The Viral Explosion: From Single Agent to Global Swarm
The reaction was instantaneous and explosive. Karpathy’s post hit 8.6 million views in two days as builders scrambled to scale what’s now being called “the Karpathy loop.”
Varun Mathur, CEO of Hyperspace AI, took it to the next level by distributing the single-agent loop across a peer-to-peer network. On March 8-9, 35 autonomous agents ran 333 experiments completely unsupervised. The results were a masterclass in emergent strategy:
-
Hardware Diversity as a Feature: H100 GPUs brute-forced aggressive learning rates while CPU-only agents on laptops became “clever underdogs,” focusing on initialization strategies like Kaiming and Xavier because they couldn’t rely on raw throughput.
-
Gossip-Based Discovery: Using the GossipSub protocol, agents shared wins in real-time. When one found Kaiming initialization dropped loss by 21%, the idea spread like a digital virus. Within hours, 23 other agents had incorporated the discovery.
-
The Compression of History: In just 17 hours, these agents independently rediscovered ML milestones—RMSNorm, tied embeddings—that took human researchers at Google Brain and OpenAI nearly eight years to formalize.
From Code to Commerce: The Business Revolution
While ML purists obsessed over loss curves, the business world saw dollar signs.
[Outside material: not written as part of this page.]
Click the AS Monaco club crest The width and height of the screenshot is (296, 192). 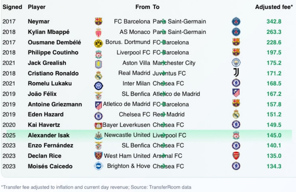(x=98, y=32)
Eric Siu, founder of ad agency Single Grain, applied autoresearch to marketing’s “Experiment Loop.”
“Most marketing teams run ~30 experiments a year,” Siu wrote on X. “The next generation will run 36,500+. Easily.”
His framework replaces the training script with marketing assets—landing pages, ad creatives, cold emails. The agent modifies a variable, deploys it, measures positive reply rate, and keeps or discards. The result? A “proprietary map” of what resonates with specific audiences—a moat built not of code, but of experiment history.
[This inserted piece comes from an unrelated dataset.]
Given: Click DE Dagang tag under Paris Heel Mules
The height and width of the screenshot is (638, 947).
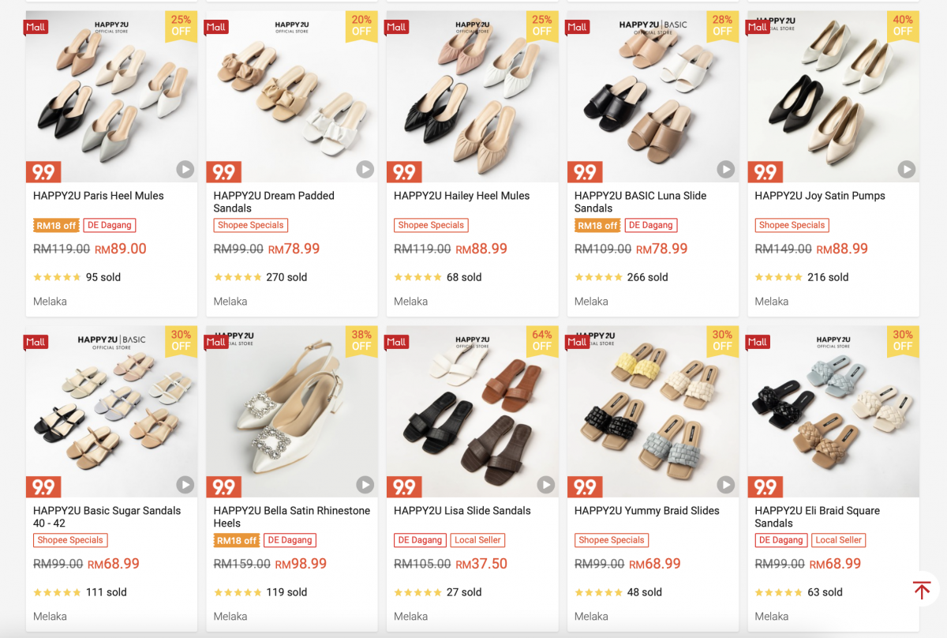Looking at the screenshot, I should click(110, 225).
“The companies that win won’t have better marketers,” Siu declared, “they’ll have faster experiment loops.”
The Community Grapples With Implications
The GitHub Discussions reveal a community both exhilarated and unsettled:
The Over-Optimization Trap: Researcher alexisthual raised a critical concern: “Aren’t you concerned that launching that many experiments will eventually ‘spoil’ the validation set?” The fear is that with enough agents, parameters optimize for test data quirks rather than general intelligence.
The Meaning of the Gains: User samionb questioned whether dropping from 0.9979 to 0.9697 was truly noticeable. Karpathy’s response was characteristically direct: “All we’re doing is optimizing performance per compute… these are real and substantial gains.”
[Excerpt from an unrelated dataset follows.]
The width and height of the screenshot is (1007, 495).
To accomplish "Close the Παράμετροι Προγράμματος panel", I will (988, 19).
The Human Element: On X, witcheer, Head of Growth at Yari Finance, documented their overnight run on a Mac Mini M4. While 26 of 35 experiments failed or crashed, the seven that succeeded revealed “the model got better by getting simpler”—an insight reached without human intervention.
The Future: Curiosity as the Bottleneck
autoresearch suggests a future where humans shift from “experimenter” to “experimental designer.” As tools like DarkMatter, Optimization Arena, and NanoClaw emerge, the bottleneck isn’t coding ability—it’s our capacity to define search constraints.
Karpathy has once again shifted the vibe. We’re no longer just coding models; we’re seeding ecosystems that learn while we sleep.
viral tags: #autoresearch #AIagents #overnightexperiments #vibecoding #autonomousresearch #machinelearningrevolution #Karpathy #AIevolution #experimentloop #techinnovation
viral phrases: “AI agents run 700 experiments while you sleep”, “The Karpathy loop is taking over”, “Marketing teams will run 36,500 experiments per year”, “Machines are rediscovering ML history overnight”, “The bottleneck is now human curiosity, not compute”, “Seeding ecosystems that learn while we sleep”, “From coder to experimental designer”, “The compression of AI research from years to hours”
,




Leave a Reply
Want to join the discussion?Feel free to contribute!